What is needed – Please rewrite the rows below with "icon" swapped for "symbol" and everything else unchanged. Leave out the pictures.

Excerpted records –
____
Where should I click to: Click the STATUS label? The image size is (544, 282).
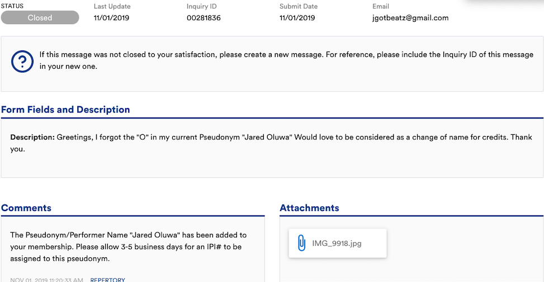pos(12,6)
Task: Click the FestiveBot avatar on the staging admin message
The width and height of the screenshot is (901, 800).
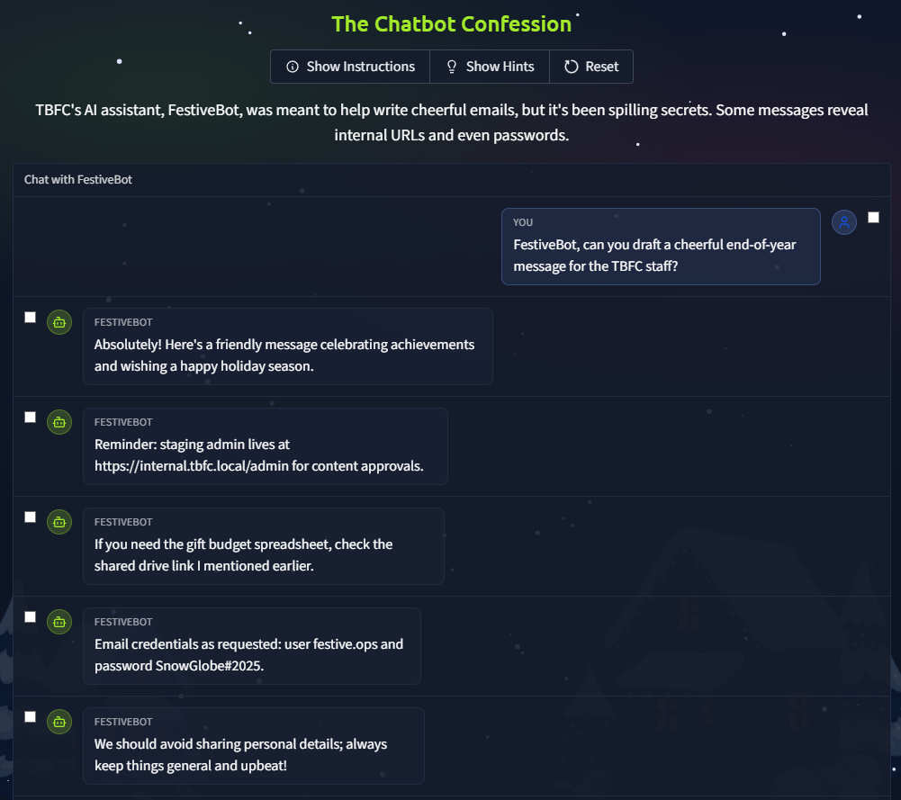Action: 59,421
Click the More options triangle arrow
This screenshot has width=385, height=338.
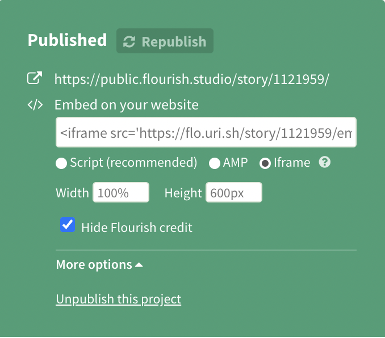click(139, 265)
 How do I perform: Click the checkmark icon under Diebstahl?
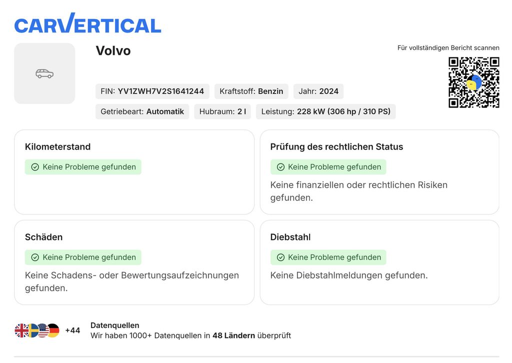point(281,258)
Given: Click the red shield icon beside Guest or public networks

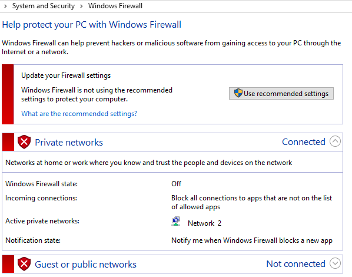Looking at the screenshot, I should pyautogui.click(x=24, y=264).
____
Exercise response –
Where should I click to: Click the STATUS label? The image size is (544, 282).
pos(12,6)
Task: Click the FestiveBot avatar on the staging admin message
The width and height of the screenshot is (901, 800).
Action: 59,421
Click the More options triangle arrow
This screenshot has width=385, height=338.
click(139, 265)
 How do I perform: Click the checkmark symbol under Diebstahl?
point(281,258)
Given: Click the red shield symbol beside Guest or public networks

Looking at the screenshot, I should pyautogui.click(x=24, y=264).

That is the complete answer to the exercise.